* **Passage to read**
- Opening Delimiter -

If you do a PhD for the right reasons I don't think you're likely to regret
it. I, for instance, have a PhD in physics because I couldn't imagine _not_
having a PhD in physics. When they offered to pay me a pittance to do physics
research for three and a half years in order to get the word "Doctor" before
my name my reaction was not "hmm, let me calculate the effect of this on my
total lifetime earnings" but "Wow? You mean you'll actually pay me to do this?
A whole pittance? I'm in!"

------
geebee
I liked a suggestion from the RAND institute. This article took the
interesting approach of concluding that the lack fo interest (among Americans)
in Science & Engineering PhD programs is a rational response to long,
uncertain training times and poor pay and career prospects relative to the
"professions" (law, dentistry, mba, medicine, etc..) One suggestion was moving
these PhDs to something more resembling the "professional" model...

<http://www.rand.org/pubs/issue_papers/IP241.html>

"Adopt the “professional school model” for S&E PhD programs. This strategy
aims to reduce the early costs and uncertainties of training for an S&E career
rather than increasing later career rewards. The adoption of this strategy by
academe, even any resolve toward attempting it, seems remote. Still, more
young people might select these S&E doctoral programs over professional
schools if the years to S&E PhD completion were rolled back to, say, 1970
levels, if this term were predictable and uniform, and if the subjective and
arbitrary aspects of the PhD path were curtailed."

- Closing Delimiter -

* **Supplied records**
- Opening Delimiter -

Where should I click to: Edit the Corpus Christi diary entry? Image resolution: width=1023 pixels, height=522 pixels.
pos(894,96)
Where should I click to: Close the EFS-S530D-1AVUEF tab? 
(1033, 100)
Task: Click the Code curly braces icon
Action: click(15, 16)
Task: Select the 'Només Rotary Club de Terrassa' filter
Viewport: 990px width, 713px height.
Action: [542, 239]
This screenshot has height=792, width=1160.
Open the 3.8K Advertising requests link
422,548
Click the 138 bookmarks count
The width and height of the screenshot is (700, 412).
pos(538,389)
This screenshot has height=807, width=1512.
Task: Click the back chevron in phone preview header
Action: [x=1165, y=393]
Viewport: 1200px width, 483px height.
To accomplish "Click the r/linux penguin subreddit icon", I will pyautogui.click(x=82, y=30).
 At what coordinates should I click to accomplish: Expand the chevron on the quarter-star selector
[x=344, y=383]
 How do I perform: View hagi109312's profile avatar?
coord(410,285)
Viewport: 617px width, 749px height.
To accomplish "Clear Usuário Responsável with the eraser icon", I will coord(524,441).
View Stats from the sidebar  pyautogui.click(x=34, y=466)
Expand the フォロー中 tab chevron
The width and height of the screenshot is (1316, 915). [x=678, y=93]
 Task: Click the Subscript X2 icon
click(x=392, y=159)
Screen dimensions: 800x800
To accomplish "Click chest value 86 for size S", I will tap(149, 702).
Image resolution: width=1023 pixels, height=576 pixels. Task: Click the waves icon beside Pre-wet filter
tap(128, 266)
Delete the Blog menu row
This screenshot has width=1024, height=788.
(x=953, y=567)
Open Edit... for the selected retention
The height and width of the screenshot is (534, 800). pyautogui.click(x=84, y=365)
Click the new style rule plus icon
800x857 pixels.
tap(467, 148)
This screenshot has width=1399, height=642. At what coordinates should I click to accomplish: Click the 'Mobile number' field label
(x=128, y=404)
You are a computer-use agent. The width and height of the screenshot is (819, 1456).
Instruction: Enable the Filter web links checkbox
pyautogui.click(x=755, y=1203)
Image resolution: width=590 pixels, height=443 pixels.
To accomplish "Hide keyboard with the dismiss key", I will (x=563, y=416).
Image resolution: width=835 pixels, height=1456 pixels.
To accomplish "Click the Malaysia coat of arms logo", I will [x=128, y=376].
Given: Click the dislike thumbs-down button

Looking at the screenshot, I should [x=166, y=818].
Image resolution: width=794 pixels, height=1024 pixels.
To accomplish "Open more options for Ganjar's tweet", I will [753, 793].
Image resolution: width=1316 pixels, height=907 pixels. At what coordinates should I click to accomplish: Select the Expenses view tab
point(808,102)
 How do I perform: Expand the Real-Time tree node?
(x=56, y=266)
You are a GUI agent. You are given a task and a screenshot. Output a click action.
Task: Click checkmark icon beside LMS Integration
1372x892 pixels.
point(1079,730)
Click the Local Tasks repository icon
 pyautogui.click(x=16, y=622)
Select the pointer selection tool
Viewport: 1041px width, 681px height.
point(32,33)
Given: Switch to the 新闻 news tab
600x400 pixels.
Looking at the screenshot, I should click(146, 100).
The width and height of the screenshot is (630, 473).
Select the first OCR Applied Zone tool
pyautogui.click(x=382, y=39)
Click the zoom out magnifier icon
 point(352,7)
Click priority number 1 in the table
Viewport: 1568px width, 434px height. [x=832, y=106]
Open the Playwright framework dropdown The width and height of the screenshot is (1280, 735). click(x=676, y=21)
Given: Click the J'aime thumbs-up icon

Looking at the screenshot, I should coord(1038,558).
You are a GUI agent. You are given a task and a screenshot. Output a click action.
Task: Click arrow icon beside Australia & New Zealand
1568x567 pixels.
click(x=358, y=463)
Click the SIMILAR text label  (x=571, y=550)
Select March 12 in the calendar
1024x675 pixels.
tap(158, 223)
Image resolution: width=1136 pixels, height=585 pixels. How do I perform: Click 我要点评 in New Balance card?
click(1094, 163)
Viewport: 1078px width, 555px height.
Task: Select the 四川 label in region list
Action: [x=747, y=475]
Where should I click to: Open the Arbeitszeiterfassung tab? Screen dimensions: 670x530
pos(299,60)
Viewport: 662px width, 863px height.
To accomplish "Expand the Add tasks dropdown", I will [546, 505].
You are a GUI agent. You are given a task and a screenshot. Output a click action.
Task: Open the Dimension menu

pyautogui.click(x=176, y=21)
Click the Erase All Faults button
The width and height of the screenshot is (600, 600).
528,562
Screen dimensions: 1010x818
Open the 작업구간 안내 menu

- Closing Delimiter -

* **Task set**
(a) Answer these questions from the thread about PhD programs:
(i) In what field does the first writer hold a PhD?
(ii) For how long was that writer offered pay to do research?
(iii) According to the passage quoted from RAND, to what year's levels might the time to S&E PhD completion be rolled back?
(b) Continue the thread about PhD programs, starting right after the passage quoted from RAND.

* **Answers for the exercise**
(a)
(i) Physics.
(ii) Three and a half years.
(iii) 1970 levels.

(b)
Truth is, almost all (98%+) of of the people who get into Stanford's law
school or MBA program finish their degrees on time. You can't say this about
the PhD programs - not a knock on Stanford here, it's one of the friendlier
campuses from what I've heard. This is typical of any university.

Make the PhD programs shorter and more predictable, and they'll be more
appropriate for the kind of non-academic careers this article discusses. As
for academics? Well, law professors don't typically have PhDs. No reason
people can't continue to learn to do research as a junior professor.

I do agree that the odds of this happening are very low, largely because the
university system is addicted to cheap graduate student labor, and because
they'll be able to fill the gap left by Americans who overwhelmingly prefer
the professions with international students whose visa terms make it difficult
to walk away from the grad program without also losing US residency.

------
hessenwolf
Honestly, my PhD and ensuing postdoc probably cost me money, and they were
worth every penny, and a whole lot more. Spending that number of years doing
pure research, thinking 24 hours a day, with access to huge libraries of
research materials, was fucking awesome.

I know the startup buzz is also 24 hours a day and fucking awesome too, but
it's much more about the kaching than the enlightenment.